Requirement
Using the entries below, write out the line with "This screenshot has height=763, width=1200.", the line with "Given: Open 操作日志 via its log icon", and every line in between, exactly as each is written.

The data
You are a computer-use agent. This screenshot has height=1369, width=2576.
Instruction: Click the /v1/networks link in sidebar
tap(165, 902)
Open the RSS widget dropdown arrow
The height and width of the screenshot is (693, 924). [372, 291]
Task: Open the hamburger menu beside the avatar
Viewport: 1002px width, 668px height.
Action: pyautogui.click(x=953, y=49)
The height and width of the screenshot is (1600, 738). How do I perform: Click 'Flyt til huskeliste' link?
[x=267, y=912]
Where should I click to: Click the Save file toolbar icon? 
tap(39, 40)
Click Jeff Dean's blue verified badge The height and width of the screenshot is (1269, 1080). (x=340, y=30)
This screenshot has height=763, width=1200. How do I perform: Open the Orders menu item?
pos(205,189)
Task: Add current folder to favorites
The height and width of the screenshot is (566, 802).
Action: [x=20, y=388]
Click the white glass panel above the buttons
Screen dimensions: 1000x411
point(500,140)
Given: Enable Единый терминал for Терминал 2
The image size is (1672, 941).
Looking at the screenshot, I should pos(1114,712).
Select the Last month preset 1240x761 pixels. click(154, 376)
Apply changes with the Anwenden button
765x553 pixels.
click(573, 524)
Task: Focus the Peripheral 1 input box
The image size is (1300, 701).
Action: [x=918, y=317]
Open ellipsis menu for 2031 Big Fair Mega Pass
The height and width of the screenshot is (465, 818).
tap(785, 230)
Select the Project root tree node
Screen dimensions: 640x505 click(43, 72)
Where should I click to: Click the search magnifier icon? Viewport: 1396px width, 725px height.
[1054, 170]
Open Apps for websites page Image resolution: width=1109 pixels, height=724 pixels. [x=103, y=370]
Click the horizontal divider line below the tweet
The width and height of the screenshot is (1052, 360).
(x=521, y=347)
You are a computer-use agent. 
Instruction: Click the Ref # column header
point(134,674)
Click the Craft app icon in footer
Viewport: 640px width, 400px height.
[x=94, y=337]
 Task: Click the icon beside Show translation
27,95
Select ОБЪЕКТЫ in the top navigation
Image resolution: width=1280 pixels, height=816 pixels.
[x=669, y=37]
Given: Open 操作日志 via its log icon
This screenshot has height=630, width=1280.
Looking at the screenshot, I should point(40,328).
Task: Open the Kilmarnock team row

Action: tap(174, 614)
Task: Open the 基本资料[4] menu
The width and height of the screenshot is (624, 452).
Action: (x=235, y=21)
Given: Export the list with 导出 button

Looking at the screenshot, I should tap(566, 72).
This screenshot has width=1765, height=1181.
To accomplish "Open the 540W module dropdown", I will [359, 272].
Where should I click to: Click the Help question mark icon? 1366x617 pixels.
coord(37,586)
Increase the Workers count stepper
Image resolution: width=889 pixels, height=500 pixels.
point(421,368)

Solution for this problem
This screenshot has height=763, width=1200. How do I perform: Open the Orders menu item?
pos(205,189)
Task: Add current folder to favorites
The height and width of the screenshot is (566, 802).
Action: [x=20, y=388]
Click the white glass panel above the buttons
Screen dimensions: 1000x411
point(500,140)
Given: Enable Единый терминал for Терминал 2
The image size is (1672, 941).
Looking at the screenshot, I should pos(1114,712).
Select the Last month preset 1240x761 pixels. click(154, 376)
Apply changes with the Anwenden button
765x553 pixels.
click(573, 524)
Task: Focus the Peripheral 1 input box
The image size is (1300, 701).
Action: [x=918, y=317]
Open ellipsis menu for 2031 Big Fair Mega Pass
The height and width of the screenshot is (465, 818).
tap(785, 230)
Select the Project root tree node
Screen dimensions: 640x505 click(43, 72)
Where should I click to: Click the search magnifier icon? Viewport: 1396px width, 725px height.
[1054, 170]
Open Apps for websites page Image resolution: width=1109 pixels, height=724 pixels. [x=103, y=370]
Click the horizontal divider line below the tweet
The width and height of the screenshot is (1052, 360).
(x=521, y=347)
You are a computer-use agent. 
Instruction: Click the Ref # column header
point(134,674)
Click the Craft app icon in footer
Viewport: 640px width, 400px height.
[x=94, y=337]
 Task: Click the icon beside Show translation
27,95
Select ОБЪЕКТЫ in the top navigation
Image resolution: width=1280 pixels, height=816 pixels.
[x=669, y=37]
Given: Open 操作日志 via its log icon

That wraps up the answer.